Brief >>
In the listing below, find each line containing "agent" and report it.

* * * *

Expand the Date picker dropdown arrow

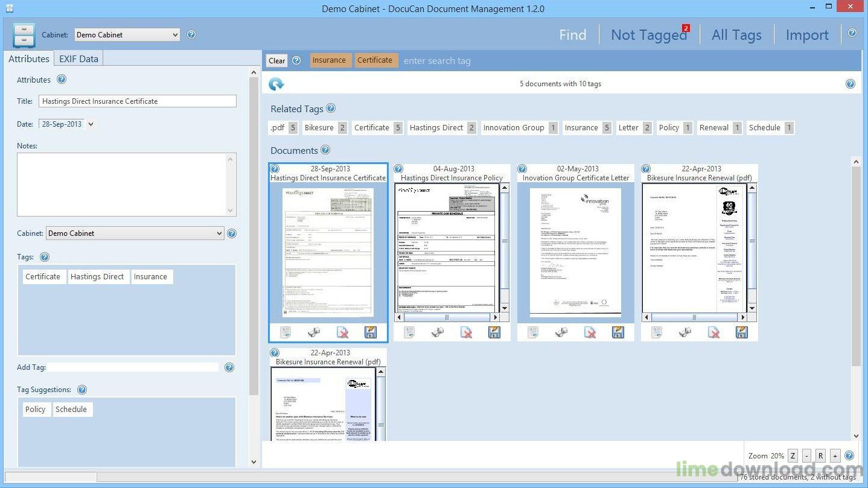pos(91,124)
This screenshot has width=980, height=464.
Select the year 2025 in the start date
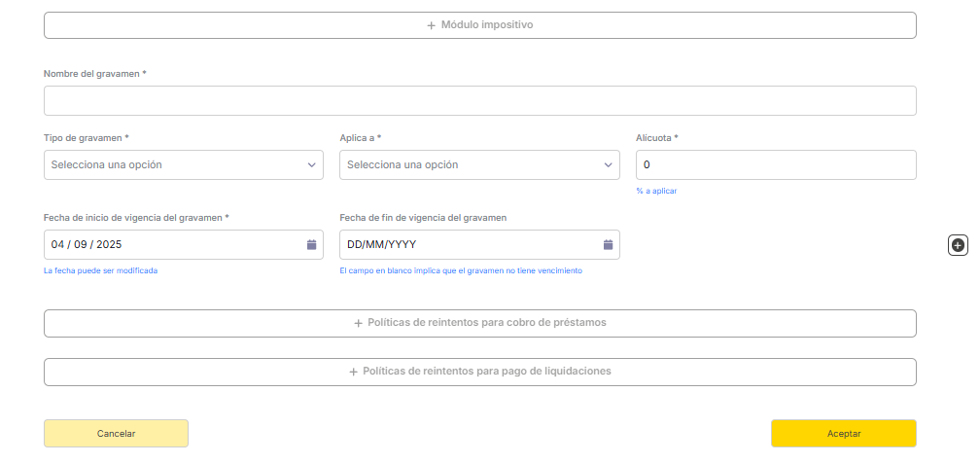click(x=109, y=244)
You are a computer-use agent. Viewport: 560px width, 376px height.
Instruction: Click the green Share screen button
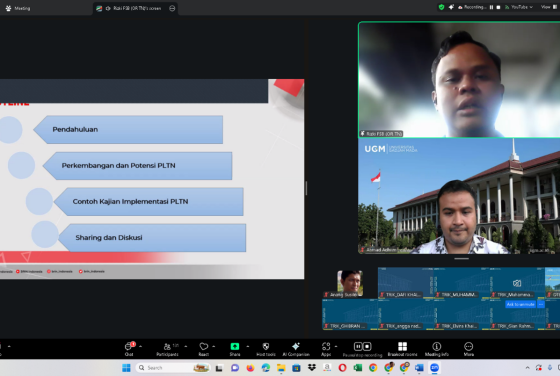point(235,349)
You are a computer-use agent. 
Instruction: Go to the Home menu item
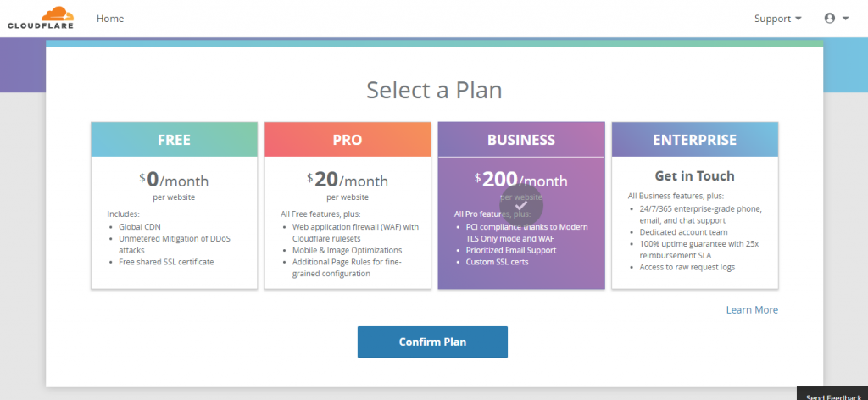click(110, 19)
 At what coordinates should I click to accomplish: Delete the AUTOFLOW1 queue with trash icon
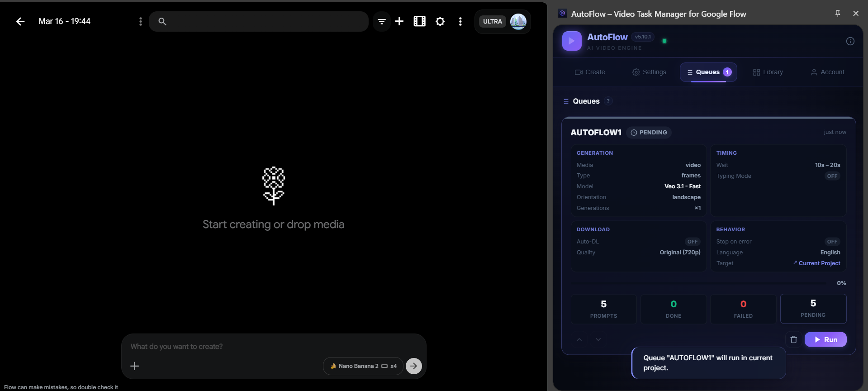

* * * *

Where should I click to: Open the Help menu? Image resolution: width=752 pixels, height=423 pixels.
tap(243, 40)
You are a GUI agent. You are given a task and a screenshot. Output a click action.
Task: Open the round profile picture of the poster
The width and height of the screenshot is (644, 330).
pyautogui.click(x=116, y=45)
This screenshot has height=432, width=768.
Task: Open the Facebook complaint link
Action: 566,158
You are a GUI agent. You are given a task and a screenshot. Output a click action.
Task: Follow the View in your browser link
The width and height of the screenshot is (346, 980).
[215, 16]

* * * *

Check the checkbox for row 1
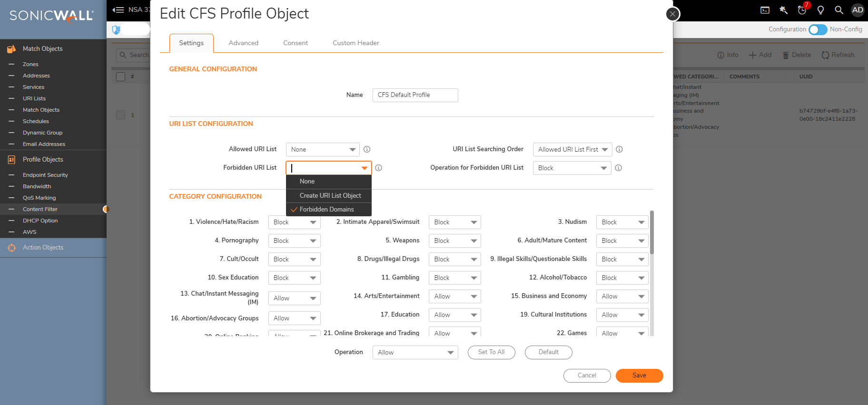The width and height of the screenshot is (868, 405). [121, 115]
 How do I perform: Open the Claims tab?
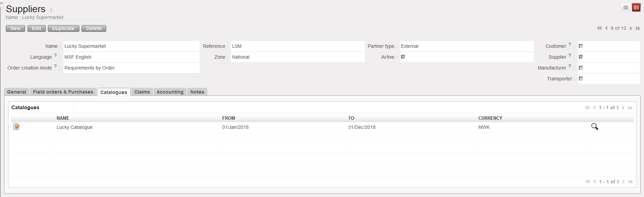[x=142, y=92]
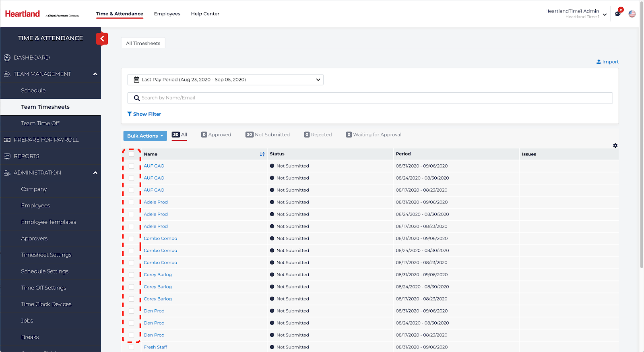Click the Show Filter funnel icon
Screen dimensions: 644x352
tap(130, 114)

* * * *

Result for this task >>
You are a computer-use agent. Viewport: 560px width, 376px height.
You are a computer-use agent. 
You are a GUI agent. You are given a task and a screenshot. Output a click action.
You are a GUI agent. You are given a task and a screenshot. Output a click action.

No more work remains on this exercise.